THE PRISONER
“Well, what do you want? Who are you?”
Gus felt his heart almost leap in his bosom. The voice may have been a little huskier, with an accent of suffering and despair, but it was recognizable.
“Keep very quiet, Tony. I’m not supposed to be here, but out yonder, guarding the path. Paid to do it, you understand? But lie low until to-morrow. Then——”
“But tell me; I seem—I—who can you be? Oh, what——?”
“Oh, you don’t know me, sure enough. I’m Gus, Tony—Gus Grier. Bill Brown and I are down here to get you. We—, but that must keep. Lie low, old chap. I’ve got to get away now and go awfully careful, but it’ll be all right——”
“Oh, Gus! My friend Gus! You here and for me? I believed the world—but no matter now. Oh, my good friend Gus, you will not never give up? You will—oh, my friend——”
“Go slow, Tony, not so loud! Do you think we would come this far and then go back on you? I must get away now—right off. Lie low.”
Gus felt an almost irresistible desire to break open the window or the door at once and get his friend out. Then, if need be, fight their way to safety, but common sense told him that the certain noise of doing such a thing would be heard and perhaps his effort defeated, with great danger to himself, and Tony, too. If there had been but one guard or even two—but three were too great odds.
Back he went to his position, and there he watched for the rest of the day, elated with his discovery of Tony, saddened by the delay, grinning at the thought of the Malatesta and their confederate compelled to watch, almost motionless, for the supposed prowlers.
At last darkness threatened. Those small banditti, the mosquitoes, as bloody-minded as the Malatesta, began to sing and to stab. The assassin owls made mournful cadences in keeping with the scene and its half-tragic human purposes, while the whippoorwills voiced the one element of brightness and hope.
The young fellow in the narrow, dark, log-walled cabin, with its barred window and padlocked oaken door, had been long disconsolate. But now, for the first time in many days, hope came to him as he walked back and forth, fighting pests, still tortured in mind, fearing failure, wondering, praying, yet proud and never beseeching, waiting for another and perhaps a brighter day.
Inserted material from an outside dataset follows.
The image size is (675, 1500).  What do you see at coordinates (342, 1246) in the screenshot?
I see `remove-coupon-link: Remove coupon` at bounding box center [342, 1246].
For three months he had been a prisoner, waking from a fevered sleep after a long illness, his splendid constitution alone serving to doctor him, he had found himself mysteriously at sea, in the locked cabin of a tossing yacht that knew no harbor of rest. He had been denied even the chance to talk to, or to know his jailers. He had managed to keep alive on the rough, often unpalatable food poked under his door. There was no response to his callings, hammerings or threats. A less balanced, hopeful, kindly, gentle fellow would have gone insane.
Then, gagged and bound, he had been dumped about almost like a sack of wheat and landed in this horrible place alongside of which his prison room in the yacht was a palace. Now here for the first time had come a friendly voice, that of more than a friend, indeed, and he had again seized upon hope.
Yes, he would lie low, be patient, hope on and wait.